Currently, speculative insertion (the INSERT ... ON CONFLICT DO UPDATE
executor/storage infrastructure) uses checkUnique ==
UNIQUE_CHECK_PARTIAL for unique indexes, which is a constant
originally only used by deferred unique constraints. It occurred to me
that this has a number of disadvantages:

* It confuses separation of concerns. Pushing down this information to
the nbtree AM makes it clear why it's slightly special from a
speculative insertion point of view. For example, the nbtree AM does
not actually require "livelock insurance" (for unique indexes,
although in principle not for nbtree-based exclusion constraints,
which are possible).

* UNIQUE_CHECK_PARTIAL is not only not the same thing as
UNIQUE_CHECK_SPECULATIVE (a new constant for the enum). It's also
naturally mutually exclusive with it (since we do not and cannot
support deferred unique constraints as arbiters). Let's represent this
directly.

* It makes a conflict not detected by the pre-check always insert an
index tuple, even though that occurs after a point where it's already
been established that the pointed-to TID is doomed -- it must go on to
be super deleted. Why bother bloating the index?


I'm actually not really motivated by wanting to reduce bloat here
(that was always something that I thought was a non-issue with *any*
implemented speculative insertion prototype [1]). Rather, by actually
physically inserting an index tuple unnecessarily, the implication is
that it makes sense to do so (perhaps for roughly the same reason it
makes sense with deferred unique constraints, or some other
complicated and subtle reason.). AFAICT that implication is incorrect,
though; I see no reason why inserting that index tuple serves any
purpose, and it clearly *can* be avoided with little effort.

Attached patch updates speculative insertion along these lines.

In passing, I have make ExecInsertIndexTuples() give up when a
speculative insertion conflict is detected. Again, this is not about
bloat prevention; it's about making the code easier to understand by
not doing something that is unnecessary, and in avoiding that also
avoiding the implication that it is necessary. There are already
enough complicated interactions that *are* necessary (e.g. "livelock
avoidance" for exclusion constraints).
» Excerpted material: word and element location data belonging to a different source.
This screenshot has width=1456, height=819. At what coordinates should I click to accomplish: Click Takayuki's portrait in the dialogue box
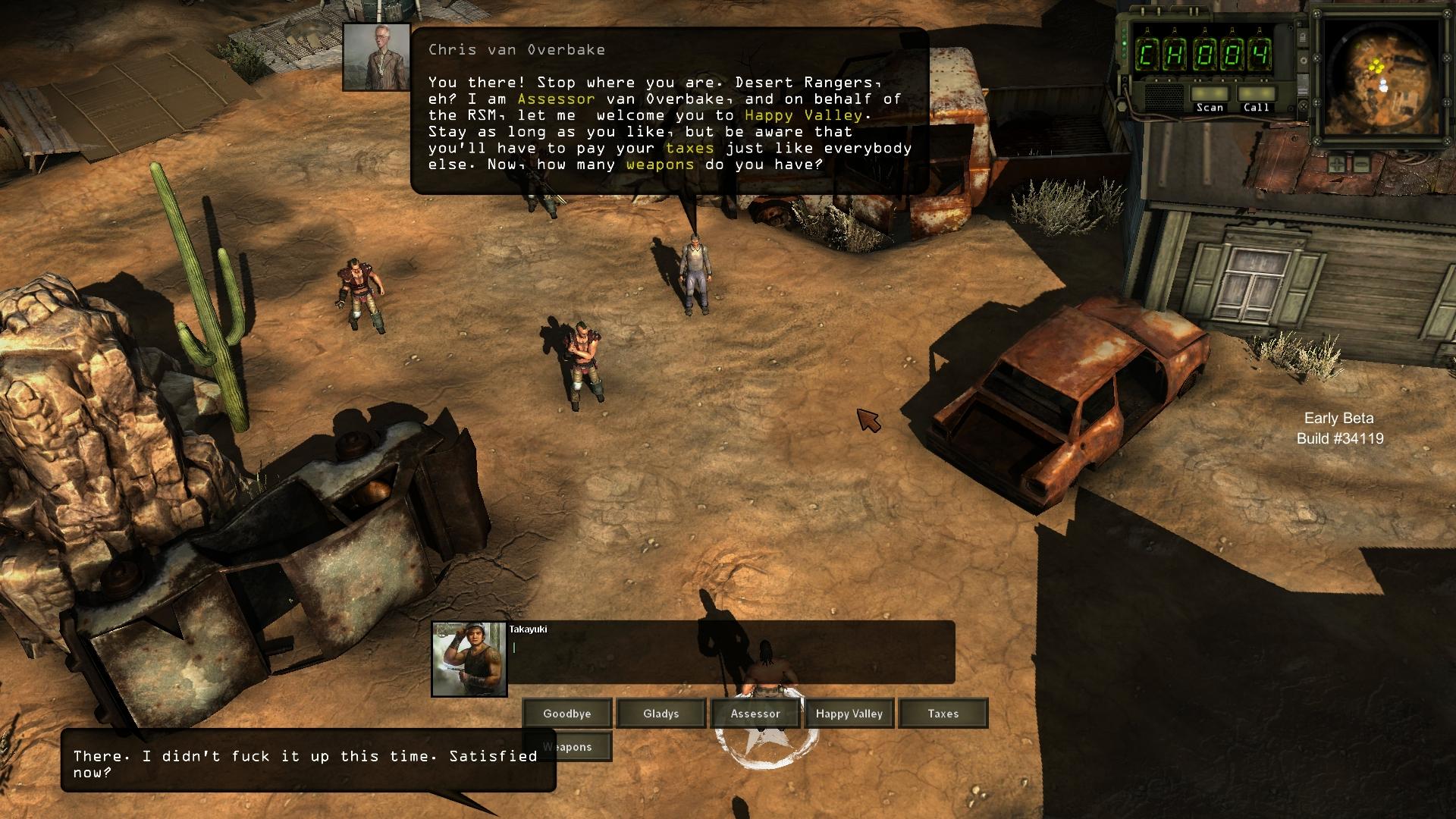469,659
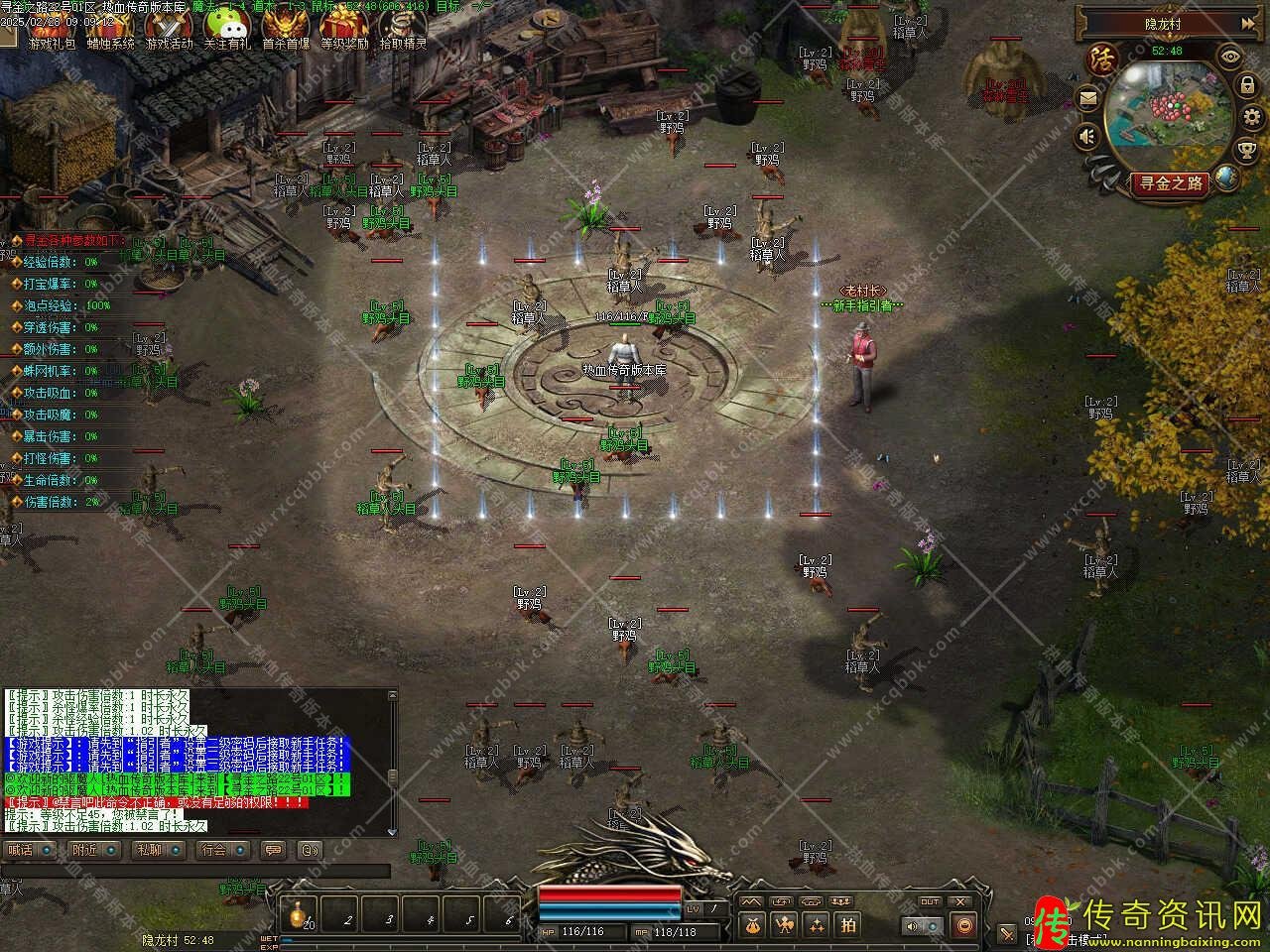Click the red 活 activity button
Image resolution: width=1270 pixels, height=952 pixels.
1100,59
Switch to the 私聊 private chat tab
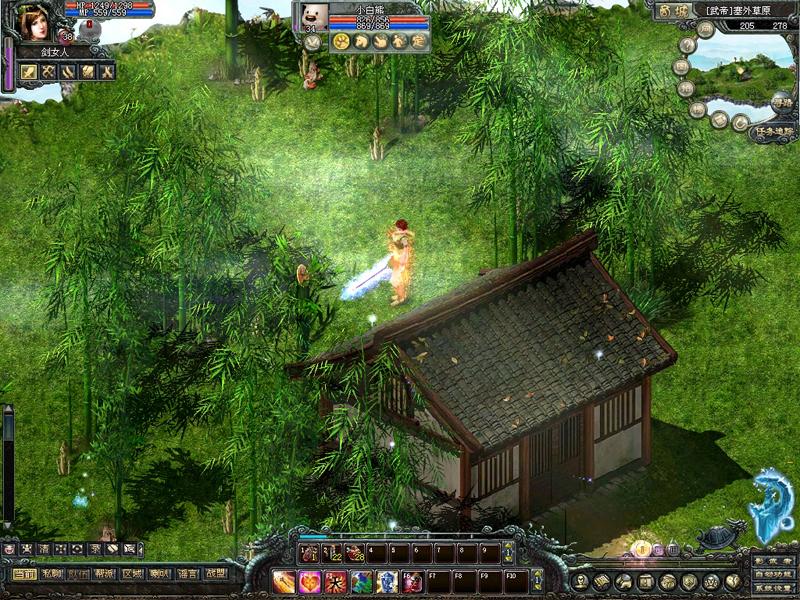 tap(52, 575)
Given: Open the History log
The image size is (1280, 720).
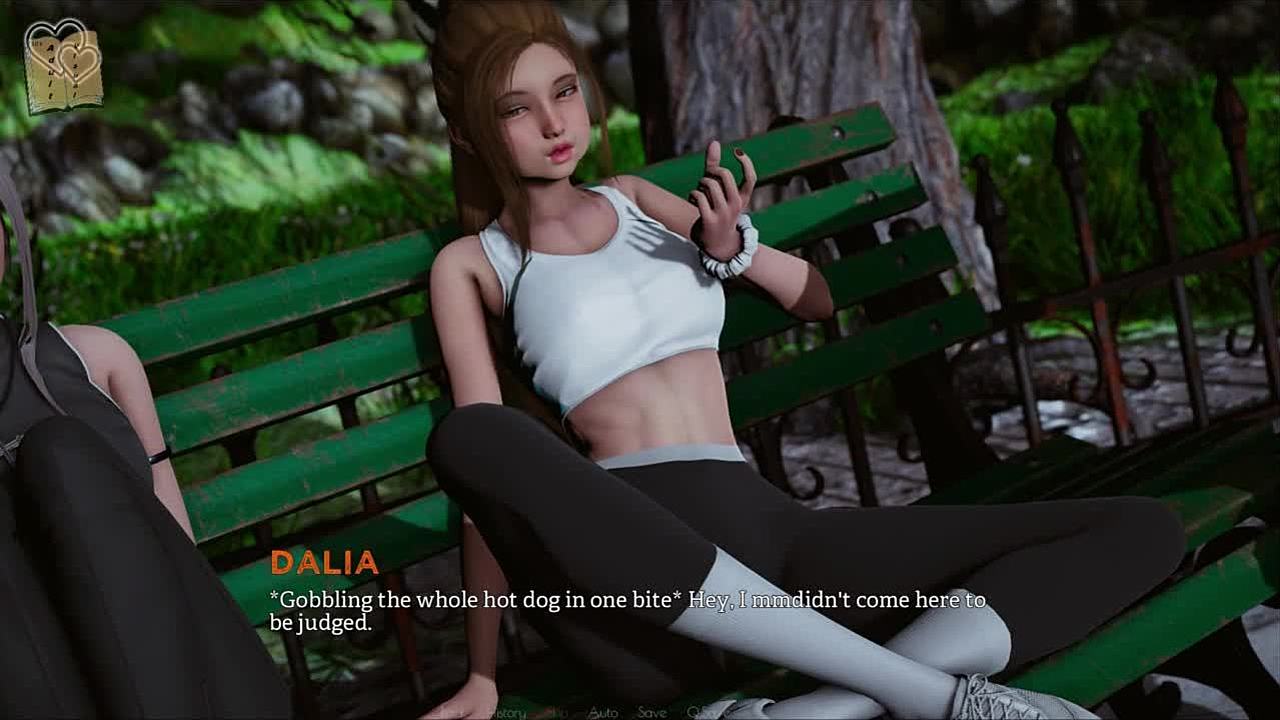Looking at the screenshot, I should (506, 713).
Let us make our intent clearer.

The patch also updates the AM interface documentation (the part
covering unique indexes). It seems quite natural to me to document the
theory of operation for speculative insertion there.

Thoughts?

[1] 
https://wiki.postgresql.org/wiki/Value_locking#.232._.22Promise.22_heap_tuples_.28Heikki_Linnakangas.29
-- 
Peter Geoghegan
From 693dc7b53d311b6a739fea0eea9c2f7147673caf Mon Sep 17 00:00:00 2001
From: Peter Geoghegan <peter.geoghega...@gmail.com>
Date: Tue, 2 Jun 2015 17:34:16 -0700
Subject: [PATCH] Refactor speculative insertion with unique indexes

Add a dedicated IndexUniqueCheck constant that relates to the
speculative insertion case:  UNIQUE_CHECK_SPECULATIVE.  This allows
btinsert() (and, in principle, any amcanunique aminsert function) to
avoid physically inserting an IndexTuple in the event of detecting a
conflict during speculative insertion's second phase.  With btree, this
avoidance can occur at the critical point in _bt_doinsert() immediately
after conclusively establishing that there is a conflict, but
immediately before actually calling _bt_insertonpg() to proceed with
physical IndexTuple insertion.

It only makes sense to soldier on in the hope that the conflicts can
later be resolved for deferrable unique constraints -- speculative
inserters have no chance of working out a way to proceed without first
deleting the would-be-pointed-to heap tuple already physically inserted.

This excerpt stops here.